[Collected data entries]

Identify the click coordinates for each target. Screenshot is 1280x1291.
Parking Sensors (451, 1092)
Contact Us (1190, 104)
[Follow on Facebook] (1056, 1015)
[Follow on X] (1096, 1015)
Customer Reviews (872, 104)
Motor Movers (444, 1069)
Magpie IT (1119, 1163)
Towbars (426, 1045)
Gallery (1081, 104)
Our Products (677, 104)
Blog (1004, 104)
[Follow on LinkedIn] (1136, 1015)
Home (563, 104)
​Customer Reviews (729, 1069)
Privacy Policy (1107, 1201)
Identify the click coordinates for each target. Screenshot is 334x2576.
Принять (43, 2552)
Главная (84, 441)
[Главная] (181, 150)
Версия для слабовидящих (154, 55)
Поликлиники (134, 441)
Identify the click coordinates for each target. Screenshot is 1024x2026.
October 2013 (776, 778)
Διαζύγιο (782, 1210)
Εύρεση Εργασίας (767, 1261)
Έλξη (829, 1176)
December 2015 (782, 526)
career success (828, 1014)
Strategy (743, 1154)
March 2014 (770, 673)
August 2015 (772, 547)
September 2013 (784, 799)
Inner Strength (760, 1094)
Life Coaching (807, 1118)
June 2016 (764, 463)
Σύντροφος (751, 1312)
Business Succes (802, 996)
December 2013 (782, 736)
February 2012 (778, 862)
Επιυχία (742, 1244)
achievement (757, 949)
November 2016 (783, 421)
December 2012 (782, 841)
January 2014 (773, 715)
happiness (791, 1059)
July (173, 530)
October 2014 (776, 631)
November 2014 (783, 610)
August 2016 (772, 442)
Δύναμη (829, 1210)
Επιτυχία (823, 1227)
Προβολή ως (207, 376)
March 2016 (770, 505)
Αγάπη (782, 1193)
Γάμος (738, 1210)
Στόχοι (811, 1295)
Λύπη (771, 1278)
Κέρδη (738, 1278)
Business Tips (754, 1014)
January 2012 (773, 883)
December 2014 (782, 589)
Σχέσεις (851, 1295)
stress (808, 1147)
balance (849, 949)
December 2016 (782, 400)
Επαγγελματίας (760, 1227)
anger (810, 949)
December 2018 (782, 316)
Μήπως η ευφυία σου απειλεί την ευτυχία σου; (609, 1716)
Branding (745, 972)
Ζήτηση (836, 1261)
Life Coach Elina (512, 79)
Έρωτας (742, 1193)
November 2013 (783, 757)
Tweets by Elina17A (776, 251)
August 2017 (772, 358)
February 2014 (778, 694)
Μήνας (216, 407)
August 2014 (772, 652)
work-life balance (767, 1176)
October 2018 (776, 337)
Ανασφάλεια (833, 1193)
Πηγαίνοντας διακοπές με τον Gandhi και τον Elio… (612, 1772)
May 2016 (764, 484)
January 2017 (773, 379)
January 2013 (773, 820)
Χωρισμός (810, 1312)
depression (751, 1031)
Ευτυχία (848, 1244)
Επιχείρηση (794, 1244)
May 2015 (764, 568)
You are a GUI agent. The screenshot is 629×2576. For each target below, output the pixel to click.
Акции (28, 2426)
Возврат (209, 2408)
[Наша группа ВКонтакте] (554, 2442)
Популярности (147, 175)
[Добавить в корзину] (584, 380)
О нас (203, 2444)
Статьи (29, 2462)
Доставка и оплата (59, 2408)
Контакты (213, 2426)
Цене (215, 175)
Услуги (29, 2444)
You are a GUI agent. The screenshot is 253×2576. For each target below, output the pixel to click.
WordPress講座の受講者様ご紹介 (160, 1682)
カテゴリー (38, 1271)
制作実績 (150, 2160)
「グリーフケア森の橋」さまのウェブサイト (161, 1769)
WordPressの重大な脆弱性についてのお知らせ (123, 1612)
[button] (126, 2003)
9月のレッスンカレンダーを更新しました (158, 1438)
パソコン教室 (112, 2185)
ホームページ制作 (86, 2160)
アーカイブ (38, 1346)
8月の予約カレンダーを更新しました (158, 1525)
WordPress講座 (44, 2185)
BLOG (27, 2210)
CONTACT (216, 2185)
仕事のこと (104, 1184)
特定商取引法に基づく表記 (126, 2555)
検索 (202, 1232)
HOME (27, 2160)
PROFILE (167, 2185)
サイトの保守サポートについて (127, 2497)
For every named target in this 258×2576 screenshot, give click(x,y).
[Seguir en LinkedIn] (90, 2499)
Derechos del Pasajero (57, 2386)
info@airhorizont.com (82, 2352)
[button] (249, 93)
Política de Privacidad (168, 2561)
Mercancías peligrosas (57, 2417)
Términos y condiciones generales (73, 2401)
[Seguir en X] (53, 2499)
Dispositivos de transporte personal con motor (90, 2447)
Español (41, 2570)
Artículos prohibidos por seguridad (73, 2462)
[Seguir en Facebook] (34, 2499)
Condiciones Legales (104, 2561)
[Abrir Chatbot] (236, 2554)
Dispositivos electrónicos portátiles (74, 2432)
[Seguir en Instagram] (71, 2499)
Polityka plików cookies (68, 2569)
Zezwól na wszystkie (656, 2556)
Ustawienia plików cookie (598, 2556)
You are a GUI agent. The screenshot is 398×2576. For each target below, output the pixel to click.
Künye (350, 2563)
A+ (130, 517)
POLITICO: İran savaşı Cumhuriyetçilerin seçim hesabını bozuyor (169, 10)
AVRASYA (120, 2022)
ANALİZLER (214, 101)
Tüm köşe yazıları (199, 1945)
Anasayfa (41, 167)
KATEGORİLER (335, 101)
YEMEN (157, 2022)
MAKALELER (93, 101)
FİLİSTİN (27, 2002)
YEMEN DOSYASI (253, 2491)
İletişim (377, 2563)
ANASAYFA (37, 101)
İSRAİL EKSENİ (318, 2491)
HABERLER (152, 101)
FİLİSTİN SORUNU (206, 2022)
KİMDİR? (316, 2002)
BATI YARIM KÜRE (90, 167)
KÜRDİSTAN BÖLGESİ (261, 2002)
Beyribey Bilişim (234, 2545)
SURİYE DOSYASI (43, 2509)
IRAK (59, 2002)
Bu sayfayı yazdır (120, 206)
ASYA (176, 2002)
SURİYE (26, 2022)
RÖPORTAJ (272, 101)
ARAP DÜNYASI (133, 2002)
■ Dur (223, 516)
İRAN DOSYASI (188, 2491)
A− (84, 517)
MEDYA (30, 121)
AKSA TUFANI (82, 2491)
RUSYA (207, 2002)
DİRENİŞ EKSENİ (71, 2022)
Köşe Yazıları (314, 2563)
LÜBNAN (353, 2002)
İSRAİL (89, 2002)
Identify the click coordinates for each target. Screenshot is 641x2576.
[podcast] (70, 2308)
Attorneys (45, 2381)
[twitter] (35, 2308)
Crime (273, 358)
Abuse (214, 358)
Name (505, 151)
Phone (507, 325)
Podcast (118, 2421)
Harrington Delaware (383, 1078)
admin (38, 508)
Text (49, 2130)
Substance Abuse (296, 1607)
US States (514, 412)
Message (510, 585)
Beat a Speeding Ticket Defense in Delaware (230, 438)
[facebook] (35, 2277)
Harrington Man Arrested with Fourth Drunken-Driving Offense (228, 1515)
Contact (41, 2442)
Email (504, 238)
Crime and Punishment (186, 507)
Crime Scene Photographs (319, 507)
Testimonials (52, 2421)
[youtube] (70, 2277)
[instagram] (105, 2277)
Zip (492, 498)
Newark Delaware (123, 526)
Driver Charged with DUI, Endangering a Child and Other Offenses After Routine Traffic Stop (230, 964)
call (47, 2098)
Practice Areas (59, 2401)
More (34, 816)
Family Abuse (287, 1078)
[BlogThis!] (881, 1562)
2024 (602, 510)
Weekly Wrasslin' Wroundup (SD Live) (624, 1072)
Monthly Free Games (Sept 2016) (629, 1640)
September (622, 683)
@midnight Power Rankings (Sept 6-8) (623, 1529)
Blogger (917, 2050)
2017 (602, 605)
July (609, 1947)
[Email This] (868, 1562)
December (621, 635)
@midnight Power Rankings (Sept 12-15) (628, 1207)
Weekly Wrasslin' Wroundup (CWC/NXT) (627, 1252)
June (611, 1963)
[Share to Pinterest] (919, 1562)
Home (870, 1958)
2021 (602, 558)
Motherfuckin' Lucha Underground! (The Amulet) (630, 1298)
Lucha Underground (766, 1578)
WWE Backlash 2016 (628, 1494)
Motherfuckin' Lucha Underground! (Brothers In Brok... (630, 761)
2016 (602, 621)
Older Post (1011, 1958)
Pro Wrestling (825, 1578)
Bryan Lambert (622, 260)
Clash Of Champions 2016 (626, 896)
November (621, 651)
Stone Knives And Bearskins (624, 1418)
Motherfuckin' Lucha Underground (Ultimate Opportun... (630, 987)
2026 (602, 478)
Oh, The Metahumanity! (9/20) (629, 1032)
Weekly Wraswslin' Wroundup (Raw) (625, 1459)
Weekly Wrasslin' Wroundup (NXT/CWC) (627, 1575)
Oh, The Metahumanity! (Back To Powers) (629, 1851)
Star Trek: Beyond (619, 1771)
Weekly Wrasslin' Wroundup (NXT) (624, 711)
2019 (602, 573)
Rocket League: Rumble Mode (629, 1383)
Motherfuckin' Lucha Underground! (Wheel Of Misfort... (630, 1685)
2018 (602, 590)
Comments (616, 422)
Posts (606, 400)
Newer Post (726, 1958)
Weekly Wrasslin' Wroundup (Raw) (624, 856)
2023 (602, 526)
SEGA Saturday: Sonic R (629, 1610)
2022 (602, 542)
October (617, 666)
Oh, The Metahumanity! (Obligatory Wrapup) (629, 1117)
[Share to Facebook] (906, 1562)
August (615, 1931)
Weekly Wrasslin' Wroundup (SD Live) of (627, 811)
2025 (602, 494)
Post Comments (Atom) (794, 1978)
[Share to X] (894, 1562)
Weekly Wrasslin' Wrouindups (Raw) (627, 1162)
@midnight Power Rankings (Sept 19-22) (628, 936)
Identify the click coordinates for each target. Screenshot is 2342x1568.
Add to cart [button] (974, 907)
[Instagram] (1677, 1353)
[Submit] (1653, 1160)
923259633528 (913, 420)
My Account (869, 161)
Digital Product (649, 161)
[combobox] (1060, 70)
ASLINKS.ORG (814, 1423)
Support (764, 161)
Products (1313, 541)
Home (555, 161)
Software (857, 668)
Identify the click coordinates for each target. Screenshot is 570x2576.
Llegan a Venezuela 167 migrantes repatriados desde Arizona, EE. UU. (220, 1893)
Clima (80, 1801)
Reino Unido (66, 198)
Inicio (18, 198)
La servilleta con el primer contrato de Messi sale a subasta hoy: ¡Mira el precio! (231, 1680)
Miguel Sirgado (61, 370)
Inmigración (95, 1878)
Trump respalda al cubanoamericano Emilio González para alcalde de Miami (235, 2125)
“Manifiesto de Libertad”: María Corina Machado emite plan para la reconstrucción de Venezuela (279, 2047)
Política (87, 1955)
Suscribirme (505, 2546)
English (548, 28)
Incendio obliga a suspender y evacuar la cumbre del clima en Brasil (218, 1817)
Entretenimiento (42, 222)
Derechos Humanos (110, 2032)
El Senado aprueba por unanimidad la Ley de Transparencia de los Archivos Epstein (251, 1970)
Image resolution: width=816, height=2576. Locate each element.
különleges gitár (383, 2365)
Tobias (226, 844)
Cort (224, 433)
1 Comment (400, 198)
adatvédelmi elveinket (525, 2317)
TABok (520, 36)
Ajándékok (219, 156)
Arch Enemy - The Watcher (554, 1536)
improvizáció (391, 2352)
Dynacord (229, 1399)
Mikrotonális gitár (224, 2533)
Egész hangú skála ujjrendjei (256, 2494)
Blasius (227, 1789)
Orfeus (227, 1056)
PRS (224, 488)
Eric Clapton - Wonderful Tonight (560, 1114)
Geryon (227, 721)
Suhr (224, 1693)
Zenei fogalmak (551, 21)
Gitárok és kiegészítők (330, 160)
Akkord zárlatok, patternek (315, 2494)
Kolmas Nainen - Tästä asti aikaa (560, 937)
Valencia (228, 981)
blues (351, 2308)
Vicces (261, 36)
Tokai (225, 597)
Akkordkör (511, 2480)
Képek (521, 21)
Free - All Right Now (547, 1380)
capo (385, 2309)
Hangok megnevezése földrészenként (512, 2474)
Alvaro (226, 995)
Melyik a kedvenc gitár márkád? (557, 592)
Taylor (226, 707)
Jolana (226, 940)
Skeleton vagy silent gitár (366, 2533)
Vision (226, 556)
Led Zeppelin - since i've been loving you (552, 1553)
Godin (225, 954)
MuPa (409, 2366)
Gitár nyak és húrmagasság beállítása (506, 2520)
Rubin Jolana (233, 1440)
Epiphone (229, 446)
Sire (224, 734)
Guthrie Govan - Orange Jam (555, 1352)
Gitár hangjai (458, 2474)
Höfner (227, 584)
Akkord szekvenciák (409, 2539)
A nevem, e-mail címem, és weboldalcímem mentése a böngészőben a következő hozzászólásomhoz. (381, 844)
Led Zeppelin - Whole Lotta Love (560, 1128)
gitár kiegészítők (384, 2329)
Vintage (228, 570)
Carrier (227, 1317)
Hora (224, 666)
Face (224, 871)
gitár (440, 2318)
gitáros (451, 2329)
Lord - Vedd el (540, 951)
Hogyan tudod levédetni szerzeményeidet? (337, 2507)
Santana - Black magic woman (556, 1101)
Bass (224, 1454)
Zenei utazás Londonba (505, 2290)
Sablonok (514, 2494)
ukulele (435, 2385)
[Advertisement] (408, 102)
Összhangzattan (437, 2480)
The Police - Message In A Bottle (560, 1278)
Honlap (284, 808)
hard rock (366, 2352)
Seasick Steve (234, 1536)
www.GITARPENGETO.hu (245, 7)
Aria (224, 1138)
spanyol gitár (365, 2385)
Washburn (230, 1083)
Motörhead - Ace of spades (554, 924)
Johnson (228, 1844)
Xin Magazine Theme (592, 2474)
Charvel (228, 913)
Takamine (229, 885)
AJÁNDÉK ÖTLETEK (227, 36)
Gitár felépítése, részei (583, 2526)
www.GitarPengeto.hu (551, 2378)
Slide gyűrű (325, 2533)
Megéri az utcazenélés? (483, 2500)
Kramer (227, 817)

### Task item
Please copy, exactly and with nothing else, the lines above beginning at the line that has "Política de Privacidad (168, 2561)" and ending with the line that has "KİMDİR? (316, 2002)".

### Response area
Política de Privacidad (168, 2561)
Mercancías peligrosas (57, 2417)
Términos y condiciones generales (73, 2401)
[Seguir en X] (53, 2499)
Dispositivos de transporte personal con motor (90, 2447)
Español (41, 2570)
Artículos prohibidos por seguridad (73, 2462)
[Seguir en Facebook] (34, 2499)
Condiciones Legales (104, 2561)
[Abrir Chatbot] (236, 2554)
Dispositivos electrónicos portátiles (74, 2432)
[Seguir en Instagram] (71, 2499)
Polityka plików cookies (68, 2569)
Zezwól na wszystkie (656, 2556)
Ustawienia plików cookie (598, 2556)
You are a GUI agent. The screenshot is 398×2576. For each target below, output the pixel to click.
Künye (350, 2563)
A+ (130, 517)
POLITICO: İran savaşı Cumhuriyetçilerin seçim hesabını bozuyor (169, 10)
AVRASYA (120, 2022)
ANALİZLER (214, 101)
Tüm köşe yazıları (199, 1945)
Anasayfa (41, 167)
KATEGORİLER (335, 101)
YEMEN (157, 2022)
MAKALELER (93, 101)
FİLİSTİN (27, 2002)
YEMEN DOSYASI (253, 2491)
İletişim (377, 2563)
ANASAYFA (37, 101)
İSRAİL EKSENİ (318, 2491)
HABERLER (152, 101)
FİLİSTİN SORUNU (206, 2022)
KİMDİR? (316, 2002)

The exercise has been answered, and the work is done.